(Data listing Opens)

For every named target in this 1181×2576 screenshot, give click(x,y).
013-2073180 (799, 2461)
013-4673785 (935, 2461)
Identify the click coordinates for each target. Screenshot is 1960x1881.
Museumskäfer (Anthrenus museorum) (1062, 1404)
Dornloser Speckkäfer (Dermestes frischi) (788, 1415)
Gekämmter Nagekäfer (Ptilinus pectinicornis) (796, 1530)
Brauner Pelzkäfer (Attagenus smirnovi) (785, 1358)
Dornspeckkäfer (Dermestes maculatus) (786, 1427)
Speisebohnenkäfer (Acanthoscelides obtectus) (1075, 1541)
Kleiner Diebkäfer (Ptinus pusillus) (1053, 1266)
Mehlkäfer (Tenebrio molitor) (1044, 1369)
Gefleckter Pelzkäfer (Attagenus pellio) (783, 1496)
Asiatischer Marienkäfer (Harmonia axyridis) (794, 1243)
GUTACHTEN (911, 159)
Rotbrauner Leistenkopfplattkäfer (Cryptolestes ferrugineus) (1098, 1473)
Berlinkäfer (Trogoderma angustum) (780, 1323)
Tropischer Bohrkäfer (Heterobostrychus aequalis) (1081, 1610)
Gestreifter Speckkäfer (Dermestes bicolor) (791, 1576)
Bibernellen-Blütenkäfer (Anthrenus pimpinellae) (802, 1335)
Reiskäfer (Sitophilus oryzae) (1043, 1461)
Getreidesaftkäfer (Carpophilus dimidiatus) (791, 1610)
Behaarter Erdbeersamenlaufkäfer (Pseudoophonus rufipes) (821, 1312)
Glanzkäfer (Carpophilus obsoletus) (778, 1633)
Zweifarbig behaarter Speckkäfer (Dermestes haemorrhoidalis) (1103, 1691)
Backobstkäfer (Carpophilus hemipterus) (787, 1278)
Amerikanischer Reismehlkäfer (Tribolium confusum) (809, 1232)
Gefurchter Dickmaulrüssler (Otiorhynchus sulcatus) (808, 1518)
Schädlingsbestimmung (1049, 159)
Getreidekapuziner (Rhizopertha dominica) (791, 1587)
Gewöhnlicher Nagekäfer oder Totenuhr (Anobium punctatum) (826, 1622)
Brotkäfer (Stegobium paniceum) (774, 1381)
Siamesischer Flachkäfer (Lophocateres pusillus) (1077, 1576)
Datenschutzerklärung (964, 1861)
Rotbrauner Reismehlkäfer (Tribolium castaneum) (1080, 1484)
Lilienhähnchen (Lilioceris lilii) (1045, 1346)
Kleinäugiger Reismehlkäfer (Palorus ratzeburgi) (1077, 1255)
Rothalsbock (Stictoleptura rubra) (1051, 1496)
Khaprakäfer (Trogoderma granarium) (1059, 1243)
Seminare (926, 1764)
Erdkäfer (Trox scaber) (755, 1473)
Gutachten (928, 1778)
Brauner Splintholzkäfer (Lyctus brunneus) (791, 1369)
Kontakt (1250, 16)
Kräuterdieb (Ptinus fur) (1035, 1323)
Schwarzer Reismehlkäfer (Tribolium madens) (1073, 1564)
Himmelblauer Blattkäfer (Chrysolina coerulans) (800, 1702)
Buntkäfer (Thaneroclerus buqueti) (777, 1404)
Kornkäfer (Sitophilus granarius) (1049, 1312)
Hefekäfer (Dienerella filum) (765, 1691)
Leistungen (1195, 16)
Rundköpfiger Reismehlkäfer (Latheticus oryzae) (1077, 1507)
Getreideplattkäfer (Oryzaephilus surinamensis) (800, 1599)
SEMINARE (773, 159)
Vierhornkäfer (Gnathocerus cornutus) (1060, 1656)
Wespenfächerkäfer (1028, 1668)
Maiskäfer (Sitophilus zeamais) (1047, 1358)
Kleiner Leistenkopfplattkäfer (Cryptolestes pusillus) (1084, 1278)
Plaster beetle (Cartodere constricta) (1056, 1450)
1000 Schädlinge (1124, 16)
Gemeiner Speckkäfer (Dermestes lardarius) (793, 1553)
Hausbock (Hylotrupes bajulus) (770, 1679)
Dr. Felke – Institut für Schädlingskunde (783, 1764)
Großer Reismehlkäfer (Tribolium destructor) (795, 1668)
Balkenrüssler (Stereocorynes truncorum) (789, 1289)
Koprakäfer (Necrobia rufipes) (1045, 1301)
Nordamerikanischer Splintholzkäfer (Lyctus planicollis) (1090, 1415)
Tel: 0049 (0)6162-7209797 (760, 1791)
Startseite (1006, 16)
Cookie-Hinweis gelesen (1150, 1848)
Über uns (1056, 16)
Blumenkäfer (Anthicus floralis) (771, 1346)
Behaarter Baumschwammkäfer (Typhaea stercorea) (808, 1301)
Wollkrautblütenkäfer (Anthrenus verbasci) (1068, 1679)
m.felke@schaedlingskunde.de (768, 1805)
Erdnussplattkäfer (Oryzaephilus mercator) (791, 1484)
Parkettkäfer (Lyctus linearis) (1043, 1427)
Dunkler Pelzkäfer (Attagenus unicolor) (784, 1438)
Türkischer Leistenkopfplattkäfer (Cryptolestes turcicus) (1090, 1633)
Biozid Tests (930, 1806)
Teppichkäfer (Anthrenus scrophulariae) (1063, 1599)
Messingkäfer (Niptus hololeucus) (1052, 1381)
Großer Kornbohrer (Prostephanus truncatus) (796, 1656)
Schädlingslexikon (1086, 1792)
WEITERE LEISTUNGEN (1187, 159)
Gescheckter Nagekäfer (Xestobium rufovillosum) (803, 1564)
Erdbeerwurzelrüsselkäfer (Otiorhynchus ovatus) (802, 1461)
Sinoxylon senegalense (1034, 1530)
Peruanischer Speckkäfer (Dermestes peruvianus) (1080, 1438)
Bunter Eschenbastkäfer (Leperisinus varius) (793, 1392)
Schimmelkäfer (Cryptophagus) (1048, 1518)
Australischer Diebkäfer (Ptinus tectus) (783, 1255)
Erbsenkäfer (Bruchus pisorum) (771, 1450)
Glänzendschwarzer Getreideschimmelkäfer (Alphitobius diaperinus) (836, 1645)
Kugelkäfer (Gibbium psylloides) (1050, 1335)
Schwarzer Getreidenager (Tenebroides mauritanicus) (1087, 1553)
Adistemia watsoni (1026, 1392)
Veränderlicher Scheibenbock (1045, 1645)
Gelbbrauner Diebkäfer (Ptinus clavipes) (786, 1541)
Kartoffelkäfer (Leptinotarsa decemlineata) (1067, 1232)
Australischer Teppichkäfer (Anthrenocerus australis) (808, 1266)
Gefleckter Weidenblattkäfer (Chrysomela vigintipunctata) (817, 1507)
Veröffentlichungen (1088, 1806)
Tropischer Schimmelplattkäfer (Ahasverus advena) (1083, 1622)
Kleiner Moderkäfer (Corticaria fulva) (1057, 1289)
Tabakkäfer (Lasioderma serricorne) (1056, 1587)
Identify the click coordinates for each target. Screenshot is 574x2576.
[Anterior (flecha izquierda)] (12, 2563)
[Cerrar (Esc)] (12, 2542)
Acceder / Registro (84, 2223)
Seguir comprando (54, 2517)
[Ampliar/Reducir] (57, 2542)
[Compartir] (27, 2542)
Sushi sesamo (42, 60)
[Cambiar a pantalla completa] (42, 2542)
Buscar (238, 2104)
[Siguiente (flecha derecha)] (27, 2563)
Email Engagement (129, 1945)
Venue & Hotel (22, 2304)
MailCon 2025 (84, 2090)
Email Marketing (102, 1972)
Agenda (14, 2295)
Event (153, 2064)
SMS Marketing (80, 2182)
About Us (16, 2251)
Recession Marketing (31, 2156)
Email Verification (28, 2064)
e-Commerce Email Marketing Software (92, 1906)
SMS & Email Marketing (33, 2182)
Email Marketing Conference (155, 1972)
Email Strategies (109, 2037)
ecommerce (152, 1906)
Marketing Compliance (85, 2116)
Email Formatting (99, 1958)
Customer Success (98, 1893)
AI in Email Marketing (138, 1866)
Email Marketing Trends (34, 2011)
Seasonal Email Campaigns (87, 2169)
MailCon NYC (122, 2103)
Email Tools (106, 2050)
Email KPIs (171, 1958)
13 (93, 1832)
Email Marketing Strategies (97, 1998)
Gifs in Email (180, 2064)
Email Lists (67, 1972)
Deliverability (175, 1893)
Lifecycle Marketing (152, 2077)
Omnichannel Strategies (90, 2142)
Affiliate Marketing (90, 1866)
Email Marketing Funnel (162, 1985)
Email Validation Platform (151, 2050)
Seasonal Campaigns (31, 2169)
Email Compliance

(Data listing Closes)

Task requirements
Once you find the line containing "Email Validation Platform (151, 2050)", copy it and every line after it through the end of the records, exactly and nothing else.

Response to this task
Email Validation Platform (151, 2050)
Seasonal Campaigns (31, 2169)
Email Compliance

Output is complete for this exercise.